### Source text:
MANIA: For those who have never heard of the character and only think of a Black Panther as a jungle animal, just who is the costumed hero?  

REGGIE HUDLIN: The Black Panther is the king of a fictional African country, Wakanda. Isolated from the rest of the world, their scientific achievements have far surpassed the outside world. The Panther himself is the ruler of the nation, a head of a religious cult, and a mighty warrior. So it's like being the President, Pope, and head of the Joint Chiefs of Staff all at once.


As for his hand to hand fighting abilities, he is comparable to Batman or Captain America - no special powers, but can whip ass mightily. And has amazing gadgets. 

MANIA: In your opinion, what is it about the Black Panther that sets him apart from other "royal" super heroes or other heroes in general?  

HUDLIN: The Black Panther is more engaged in the rest of the world than Black Bolt or Namor, who are more stand-offish. He joined the Avengers to make sure they were on the up and up...basically, to spy on them. He's not some guy fighting crime, he's a major player in global politics. But he's not scared to get his hands dirty.


MANIA: When you first were thinking about working on the Black Panther, why did you - at this point in your career when you had so much going on in other mediums outside of comic books - want to take on an endeavor like this? 

HUDLIN: I grew up loving comics and this is the comic book I always wanted to write. So when I was given the opportunity, I couldn't pass on it. 

MANIA: How has the reality of scripting a monthly comic book series been compared to what you thought a task like that would entail when you were just in the planning stages of Black Panther?


HUDLIN: It was originally supposed to be six issues. But it was so successful they asked me to turn it into a monthly series. The time demands are brutal. But at the same time, I'm living the dream! 

MANIA: Speaking of the beginning, what were your initial goals for T'Challa?  

HUDLIN: I thought that he was an underrated character, and I wanted to drive up his visibility and his respect level. And there were stories, there were character interactions I always wanted to see.  

MANIA: Now, having a few years under your belt, how do you feel you've met those goals?


HUDLIN: Between having Panther, Luke Cage and Blade team up in post-Katrina New Orleans, the marriage of the Black Panther and Storm of the X Men, Panther and Storm in the forefront of the Civil War, and now them leading the Fantastic Four - not a bad start. 

MANIA: When you were just starting your journey with the Black Panther, what were some of the long term goals you had for the series and character? Where did you want the character to be in a year? In a few years?  

HUDLIN: How can you be a King and not have a Queen? Isn't a big part of that job to produce heirs? So I knew I wanted him to get married, and Storm was the perfect choice. They have shared history, and many points of commonality. I also knew having two powerful leaders in a marriage would lead to many interesting stories.

MANIA: If one of our readers hasn't read any of this new series yet, what does he or she have to know to pick up the most recent issue and understand what's going on?  

HUDLIN: The first trade paperback (but also available in hardcover!), called WHO IS THE BLACK PANTHER?, was designed to do just that. A book that would bring new readers up to speed on the character. The second tpb, WILD KINGDOM, introduces his relationship with Storm, but the next one BAD MUTHA, is the "Katrina" arc...I think the book really hits its stride then. Next is THE WEDDING, which obviously is a must. Which leads us up to now ...

### Provided data:
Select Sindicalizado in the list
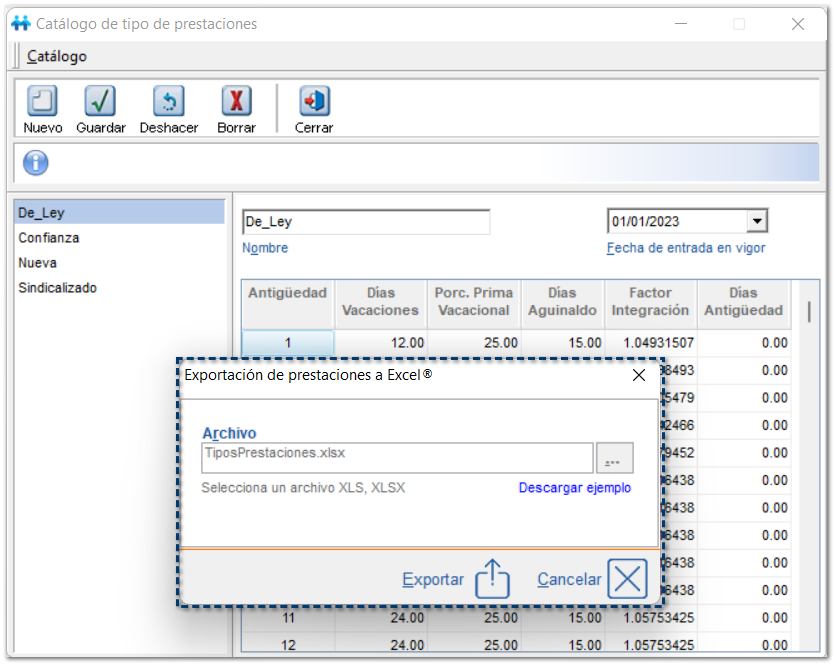tap(56, 288)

### Short task A:
How would you put this sentence from the Black Panther interview into Spanish: "The Black Panther is the king of a fictional African country, Wakanda."?
### Short task B:
Can you write the next part of the Black Panther interview, carrying on after its final line?
The listing has nothing to do with the Black Panther interview.

### Right answer A:
Pantera Negra es el rey de un país africano ficticio, Wakanda.

### Right answer B:
MANIA: Speaking of ... there seemed to be a lot of people who were shocked to see the Black Panther's relationship with the X-Men's Storm take the twists and turns that it took, especially since it was announced as early as it was that the two would wed. Did you want to keep the wedding secret? If so, what happened that kind of forced the hand? If this was all calculated, why did you think it was necessary to promote the nuptials so early?  

HUDLIN: Marvel is in charge of marketing the book and given our success I have no problem with them doing what they do. Even with us saying it up front, I think a lot of people didn't think the wedding would happen. I got emails from people threatening me bodily harm if the wedding didn't actually go through. This was a moment a lot people dreamed of, and they couldn't believe there wasn't going to be some last minute twist. So the fact that things went relatively smoothly was the twist. 

MANIA: What has surprised you the most about the reaction to T'Challa and Ororo's relationship from fans in and out of comics? 

HUDLIN: Most people loved it. Even people who were initially skeptical saw what a good pair they made once they saw them together. Of course, there are people who think nothing in comics should change from whenever they started reading them, but that's not the Marvel way.  

MANIA: When you first began working on the Black Panther/Storm wedding, did you already know about the Civil War? If so, how did that change/slightly alter your plans for the series? If not, when did you find out and how were you able to work it in? 

HUDLIN: When I starting planning the wedding, the Civil War was still pretty far away. There were whispers about it. It actually enhanced my plans for the couple so it worked into my storylines pretty smoothly. 

MANIA: People seem to either love or hate the armor Black Panther is sporting. Why did you want to add that element to his costume? How long is the armor going to be a part of his attire? 

HUDLIN: The armor is just the beginning of the cool stuff I want to add to the Panther's repertoire. He's so much wealthier than Batman, not to mention he's got better technology...I think he should tricked out with a lot of cool toys.  

MANIA: What have been some of the things you've enjoyed the most about getting to work on a character like Black Panther?

HUDLIN: The quiet moments. Like when he spoke to the young man who idolizes him in the first arc, or Luke and T'Challa talking about women in BAD MUTHA, or Ororo and T'Challa on their honeymoon.  Those can be as impactful as any fight scene.  

MANIA: I know you've done a lot of book signing events for the series that have been packed with fans. How does it feel to have so many different types of people supporting this series and excited about what's happening in the pages? 

HUDLIN: When I did the signing at Golden Apple the line filled every aisle at the store down to the far end of the block. I stayed at least an extra hour. There were first time readers...not just of the BLACK PANTHER, but comics period. There were girls, women. There were long time fans lured back by the promise of their favorite character finally getting the shine he deserved.


I have fans who could care less about the rest of my career. Movies, programming a network..whatever! But BLACK PANTHER....that's hot! A lot of fans who are actors, directors, etc.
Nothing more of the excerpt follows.